• _RECORDS TO USE_:
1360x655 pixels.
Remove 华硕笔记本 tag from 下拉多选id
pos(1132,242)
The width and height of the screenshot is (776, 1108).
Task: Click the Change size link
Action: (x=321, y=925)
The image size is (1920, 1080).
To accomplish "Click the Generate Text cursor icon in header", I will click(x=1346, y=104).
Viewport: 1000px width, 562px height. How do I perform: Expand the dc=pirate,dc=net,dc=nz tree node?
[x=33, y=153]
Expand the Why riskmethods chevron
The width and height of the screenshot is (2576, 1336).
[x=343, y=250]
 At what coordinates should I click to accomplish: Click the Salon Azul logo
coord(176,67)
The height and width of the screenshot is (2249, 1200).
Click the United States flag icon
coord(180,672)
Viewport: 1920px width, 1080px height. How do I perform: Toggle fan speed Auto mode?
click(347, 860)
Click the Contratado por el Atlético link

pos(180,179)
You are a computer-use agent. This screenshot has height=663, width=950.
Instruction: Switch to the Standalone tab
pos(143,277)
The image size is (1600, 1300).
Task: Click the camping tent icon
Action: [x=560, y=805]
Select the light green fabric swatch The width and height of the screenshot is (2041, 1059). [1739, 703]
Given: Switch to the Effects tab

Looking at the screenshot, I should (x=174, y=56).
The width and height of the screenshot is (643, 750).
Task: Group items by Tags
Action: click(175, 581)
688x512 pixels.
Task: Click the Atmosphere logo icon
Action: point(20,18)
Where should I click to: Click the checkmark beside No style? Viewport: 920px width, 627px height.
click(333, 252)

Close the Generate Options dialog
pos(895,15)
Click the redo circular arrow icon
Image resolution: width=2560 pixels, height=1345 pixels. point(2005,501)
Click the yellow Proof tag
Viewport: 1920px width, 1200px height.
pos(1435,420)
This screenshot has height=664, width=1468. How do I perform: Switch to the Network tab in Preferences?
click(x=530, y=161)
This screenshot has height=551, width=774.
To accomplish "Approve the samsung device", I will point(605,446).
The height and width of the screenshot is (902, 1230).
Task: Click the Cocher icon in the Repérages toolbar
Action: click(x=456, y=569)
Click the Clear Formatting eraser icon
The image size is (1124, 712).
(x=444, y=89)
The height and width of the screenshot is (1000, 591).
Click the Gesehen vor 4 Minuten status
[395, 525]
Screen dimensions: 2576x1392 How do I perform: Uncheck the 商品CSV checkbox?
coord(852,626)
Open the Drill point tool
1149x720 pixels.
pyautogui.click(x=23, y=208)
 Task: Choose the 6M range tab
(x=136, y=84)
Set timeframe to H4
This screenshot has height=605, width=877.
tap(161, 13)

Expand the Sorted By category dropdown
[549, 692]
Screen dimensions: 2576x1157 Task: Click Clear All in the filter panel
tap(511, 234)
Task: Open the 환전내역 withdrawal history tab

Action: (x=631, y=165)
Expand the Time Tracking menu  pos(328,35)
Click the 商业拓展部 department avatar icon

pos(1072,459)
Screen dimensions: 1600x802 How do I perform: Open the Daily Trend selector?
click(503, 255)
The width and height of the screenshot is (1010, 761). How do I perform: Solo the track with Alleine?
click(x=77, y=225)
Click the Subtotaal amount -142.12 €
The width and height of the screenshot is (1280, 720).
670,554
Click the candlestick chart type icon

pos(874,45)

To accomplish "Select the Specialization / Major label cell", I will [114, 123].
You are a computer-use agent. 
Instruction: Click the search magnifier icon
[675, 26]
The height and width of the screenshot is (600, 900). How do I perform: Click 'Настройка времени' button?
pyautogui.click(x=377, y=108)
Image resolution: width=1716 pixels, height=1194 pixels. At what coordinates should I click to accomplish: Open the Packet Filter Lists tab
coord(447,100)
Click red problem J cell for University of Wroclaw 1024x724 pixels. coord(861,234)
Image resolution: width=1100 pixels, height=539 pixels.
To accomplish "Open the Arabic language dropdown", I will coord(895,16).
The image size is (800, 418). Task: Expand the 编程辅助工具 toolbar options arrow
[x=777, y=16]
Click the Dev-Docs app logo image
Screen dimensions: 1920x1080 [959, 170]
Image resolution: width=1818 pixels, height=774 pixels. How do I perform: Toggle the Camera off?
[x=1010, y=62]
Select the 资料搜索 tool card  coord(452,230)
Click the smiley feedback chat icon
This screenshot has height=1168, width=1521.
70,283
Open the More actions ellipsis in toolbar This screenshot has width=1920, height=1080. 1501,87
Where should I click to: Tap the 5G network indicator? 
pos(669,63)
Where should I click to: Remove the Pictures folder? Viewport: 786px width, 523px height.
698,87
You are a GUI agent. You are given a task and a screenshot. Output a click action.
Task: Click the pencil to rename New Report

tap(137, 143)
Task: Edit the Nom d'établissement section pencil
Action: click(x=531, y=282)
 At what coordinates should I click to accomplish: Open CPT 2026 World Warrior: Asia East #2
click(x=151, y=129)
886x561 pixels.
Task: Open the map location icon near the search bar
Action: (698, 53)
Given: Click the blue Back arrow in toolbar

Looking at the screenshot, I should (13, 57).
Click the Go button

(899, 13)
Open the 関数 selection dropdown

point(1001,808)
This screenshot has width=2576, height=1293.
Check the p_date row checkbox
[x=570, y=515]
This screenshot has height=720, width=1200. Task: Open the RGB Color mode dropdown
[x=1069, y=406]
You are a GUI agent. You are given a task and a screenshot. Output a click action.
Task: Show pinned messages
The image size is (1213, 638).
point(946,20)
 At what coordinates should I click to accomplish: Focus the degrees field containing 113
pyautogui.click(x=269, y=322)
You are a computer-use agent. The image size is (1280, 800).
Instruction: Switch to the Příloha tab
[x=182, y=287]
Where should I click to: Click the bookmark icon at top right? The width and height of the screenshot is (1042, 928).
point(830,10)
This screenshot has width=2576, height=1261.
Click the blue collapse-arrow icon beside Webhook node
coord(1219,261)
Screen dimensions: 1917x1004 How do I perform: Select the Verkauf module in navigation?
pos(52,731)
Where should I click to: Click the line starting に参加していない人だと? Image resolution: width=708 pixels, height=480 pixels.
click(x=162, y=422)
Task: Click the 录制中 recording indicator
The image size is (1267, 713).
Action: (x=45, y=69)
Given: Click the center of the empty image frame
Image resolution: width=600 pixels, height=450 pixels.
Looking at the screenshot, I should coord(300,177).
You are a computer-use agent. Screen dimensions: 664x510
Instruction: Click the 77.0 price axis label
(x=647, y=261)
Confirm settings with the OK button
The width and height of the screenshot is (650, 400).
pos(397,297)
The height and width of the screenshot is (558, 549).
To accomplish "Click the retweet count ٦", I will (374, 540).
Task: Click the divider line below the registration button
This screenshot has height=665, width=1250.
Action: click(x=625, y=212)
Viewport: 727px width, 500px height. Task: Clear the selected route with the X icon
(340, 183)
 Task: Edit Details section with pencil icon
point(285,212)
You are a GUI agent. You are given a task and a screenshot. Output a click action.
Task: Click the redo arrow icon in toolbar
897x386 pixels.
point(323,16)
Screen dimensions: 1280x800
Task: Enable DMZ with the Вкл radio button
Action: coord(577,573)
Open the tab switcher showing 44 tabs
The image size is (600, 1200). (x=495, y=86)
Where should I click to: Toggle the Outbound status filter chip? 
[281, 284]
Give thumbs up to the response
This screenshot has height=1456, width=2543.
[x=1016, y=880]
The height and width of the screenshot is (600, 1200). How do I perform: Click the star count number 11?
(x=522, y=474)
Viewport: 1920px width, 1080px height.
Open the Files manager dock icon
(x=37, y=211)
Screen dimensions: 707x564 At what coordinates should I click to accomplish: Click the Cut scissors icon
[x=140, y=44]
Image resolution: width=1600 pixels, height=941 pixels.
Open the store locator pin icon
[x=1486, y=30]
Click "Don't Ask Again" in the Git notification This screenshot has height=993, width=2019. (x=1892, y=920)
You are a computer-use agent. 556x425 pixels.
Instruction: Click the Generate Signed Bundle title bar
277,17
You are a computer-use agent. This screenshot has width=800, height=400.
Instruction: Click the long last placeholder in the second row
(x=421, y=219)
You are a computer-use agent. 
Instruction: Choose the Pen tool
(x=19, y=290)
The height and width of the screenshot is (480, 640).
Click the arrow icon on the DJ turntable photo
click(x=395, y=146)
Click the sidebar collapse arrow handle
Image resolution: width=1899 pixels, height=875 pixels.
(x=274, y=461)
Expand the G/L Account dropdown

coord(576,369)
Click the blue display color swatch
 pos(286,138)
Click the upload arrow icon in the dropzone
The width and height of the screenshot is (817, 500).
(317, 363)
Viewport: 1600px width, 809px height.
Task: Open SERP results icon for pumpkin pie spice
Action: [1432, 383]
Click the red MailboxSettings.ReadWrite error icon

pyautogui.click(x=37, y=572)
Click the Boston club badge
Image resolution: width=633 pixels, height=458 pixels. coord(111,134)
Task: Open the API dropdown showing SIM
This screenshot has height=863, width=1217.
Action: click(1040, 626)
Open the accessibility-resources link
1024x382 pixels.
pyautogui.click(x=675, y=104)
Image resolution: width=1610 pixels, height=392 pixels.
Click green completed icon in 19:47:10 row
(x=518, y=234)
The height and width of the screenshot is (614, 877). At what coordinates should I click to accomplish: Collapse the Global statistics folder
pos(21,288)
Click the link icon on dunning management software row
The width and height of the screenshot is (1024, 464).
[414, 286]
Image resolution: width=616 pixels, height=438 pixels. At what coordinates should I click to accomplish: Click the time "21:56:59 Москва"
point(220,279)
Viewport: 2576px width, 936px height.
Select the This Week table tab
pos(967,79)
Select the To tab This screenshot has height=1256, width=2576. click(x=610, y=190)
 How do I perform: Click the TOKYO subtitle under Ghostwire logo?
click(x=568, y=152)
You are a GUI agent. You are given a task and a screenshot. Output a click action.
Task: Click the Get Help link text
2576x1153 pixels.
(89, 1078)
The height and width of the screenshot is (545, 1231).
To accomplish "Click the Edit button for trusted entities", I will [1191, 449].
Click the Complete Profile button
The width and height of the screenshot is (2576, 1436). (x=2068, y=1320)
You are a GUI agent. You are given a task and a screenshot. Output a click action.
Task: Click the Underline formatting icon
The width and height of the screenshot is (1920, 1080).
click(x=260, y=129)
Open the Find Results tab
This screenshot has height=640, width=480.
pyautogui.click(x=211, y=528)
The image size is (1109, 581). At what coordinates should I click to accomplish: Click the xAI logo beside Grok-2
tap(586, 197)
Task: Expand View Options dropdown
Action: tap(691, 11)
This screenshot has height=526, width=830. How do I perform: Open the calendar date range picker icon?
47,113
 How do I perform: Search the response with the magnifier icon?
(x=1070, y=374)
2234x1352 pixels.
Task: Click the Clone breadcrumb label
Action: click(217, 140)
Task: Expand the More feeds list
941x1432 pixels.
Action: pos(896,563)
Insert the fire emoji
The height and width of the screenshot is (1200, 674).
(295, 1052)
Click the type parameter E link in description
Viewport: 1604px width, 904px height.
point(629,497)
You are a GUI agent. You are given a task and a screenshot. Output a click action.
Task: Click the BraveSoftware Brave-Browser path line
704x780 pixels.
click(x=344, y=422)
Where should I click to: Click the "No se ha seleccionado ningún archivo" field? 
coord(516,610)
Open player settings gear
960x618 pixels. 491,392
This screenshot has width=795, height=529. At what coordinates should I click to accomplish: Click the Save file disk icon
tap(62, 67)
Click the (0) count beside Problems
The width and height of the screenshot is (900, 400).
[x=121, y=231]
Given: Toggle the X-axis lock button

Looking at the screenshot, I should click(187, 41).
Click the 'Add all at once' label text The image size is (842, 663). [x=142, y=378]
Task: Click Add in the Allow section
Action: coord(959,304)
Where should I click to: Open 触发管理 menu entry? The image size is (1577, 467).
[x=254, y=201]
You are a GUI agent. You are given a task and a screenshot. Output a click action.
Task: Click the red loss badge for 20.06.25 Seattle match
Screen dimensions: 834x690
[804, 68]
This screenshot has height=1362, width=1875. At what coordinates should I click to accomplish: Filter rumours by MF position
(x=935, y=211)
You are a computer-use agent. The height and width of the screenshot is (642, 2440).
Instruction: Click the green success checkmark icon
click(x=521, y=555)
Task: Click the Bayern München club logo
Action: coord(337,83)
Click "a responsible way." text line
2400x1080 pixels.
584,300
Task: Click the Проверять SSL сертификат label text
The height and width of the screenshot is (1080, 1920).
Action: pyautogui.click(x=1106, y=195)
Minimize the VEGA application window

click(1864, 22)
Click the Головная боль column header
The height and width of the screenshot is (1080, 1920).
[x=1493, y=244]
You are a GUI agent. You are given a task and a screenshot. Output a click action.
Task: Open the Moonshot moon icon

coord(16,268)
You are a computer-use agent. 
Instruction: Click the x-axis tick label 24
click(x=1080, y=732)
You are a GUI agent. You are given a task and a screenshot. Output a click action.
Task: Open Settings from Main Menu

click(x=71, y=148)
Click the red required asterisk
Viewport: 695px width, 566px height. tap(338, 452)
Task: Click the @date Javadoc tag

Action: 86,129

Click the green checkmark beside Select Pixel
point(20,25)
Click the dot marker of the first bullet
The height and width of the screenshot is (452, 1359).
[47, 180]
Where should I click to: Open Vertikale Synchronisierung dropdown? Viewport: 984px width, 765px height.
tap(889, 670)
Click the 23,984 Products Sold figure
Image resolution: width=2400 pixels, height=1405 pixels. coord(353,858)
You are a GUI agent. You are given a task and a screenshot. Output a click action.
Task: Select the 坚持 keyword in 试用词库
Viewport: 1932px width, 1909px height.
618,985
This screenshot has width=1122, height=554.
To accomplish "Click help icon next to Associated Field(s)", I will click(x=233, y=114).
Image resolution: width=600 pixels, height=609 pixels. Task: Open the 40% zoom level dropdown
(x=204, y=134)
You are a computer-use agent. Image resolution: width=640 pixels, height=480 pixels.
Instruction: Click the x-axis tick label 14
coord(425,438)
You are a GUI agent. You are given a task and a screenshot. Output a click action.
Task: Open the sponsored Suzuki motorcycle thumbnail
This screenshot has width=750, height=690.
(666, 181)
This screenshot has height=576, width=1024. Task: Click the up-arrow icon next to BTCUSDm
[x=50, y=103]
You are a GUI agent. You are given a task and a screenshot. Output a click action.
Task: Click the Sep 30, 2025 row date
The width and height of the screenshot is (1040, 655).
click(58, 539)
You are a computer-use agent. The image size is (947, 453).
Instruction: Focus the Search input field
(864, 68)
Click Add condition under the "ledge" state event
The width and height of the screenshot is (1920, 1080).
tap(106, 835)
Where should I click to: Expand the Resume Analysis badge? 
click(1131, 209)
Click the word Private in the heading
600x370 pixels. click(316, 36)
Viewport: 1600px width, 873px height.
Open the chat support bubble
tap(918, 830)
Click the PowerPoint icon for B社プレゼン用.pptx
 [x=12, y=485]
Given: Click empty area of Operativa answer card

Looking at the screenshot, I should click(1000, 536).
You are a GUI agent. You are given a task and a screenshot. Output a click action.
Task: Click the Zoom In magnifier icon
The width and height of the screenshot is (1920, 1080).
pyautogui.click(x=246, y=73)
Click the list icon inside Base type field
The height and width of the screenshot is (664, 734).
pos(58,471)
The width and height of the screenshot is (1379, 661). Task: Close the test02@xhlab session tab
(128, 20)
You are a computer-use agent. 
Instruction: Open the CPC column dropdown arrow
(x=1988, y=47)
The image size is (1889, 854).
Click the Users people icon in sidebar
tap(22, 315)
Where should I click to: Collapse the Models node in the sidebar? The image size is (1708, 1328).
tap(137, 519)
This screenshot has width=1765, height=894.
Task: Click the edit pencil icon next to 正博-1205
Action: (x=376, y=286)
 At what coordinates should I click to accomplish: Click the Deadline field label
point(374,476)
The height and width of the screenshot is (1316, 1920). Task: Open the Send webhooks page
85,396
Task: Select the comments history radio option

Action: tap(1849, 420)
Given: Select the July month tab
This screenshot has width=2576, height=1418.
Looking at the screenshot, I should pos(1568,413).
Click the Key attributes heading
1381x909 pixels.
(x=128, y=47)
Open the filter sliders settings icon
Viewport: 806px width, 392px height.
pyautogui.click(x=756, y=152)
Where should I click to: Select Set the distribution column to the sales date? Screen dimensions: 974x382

• _TASK REQUIREMENTS_: Put the lines of the entries below into a numbered list, leaving out blank lines. Begin at the line that contains "Task: Open the 환전내역 withdrawal history tab" and stop after the line that contains "pos(874,45)".

• _EXPECTED OUTPUT_:
1. Task: Open the 환전내역 withdrawal history tab
2. Action: (x=631, y=165)
3. Expand the Time Tracking menu  pos(328,35)
4. Click the 商业拓展部 department avatar icon
5. pos(1072,459)
6. Screen dimensions: 1600x802 How do I perform: Open the Daily Trend selector?
7. click(503, 255)
8. The width and height of the screenshot is (1010, 761). How do I perform: Solo the track with Alleine?
9. click(x=77, y=225)
10. Click the Subtotaal amount -142.12 €
11. The width and height of the screenshot is (1280, 720).
12. 670,554
13. Click the candlestick chart type icon
14. pos(874,45)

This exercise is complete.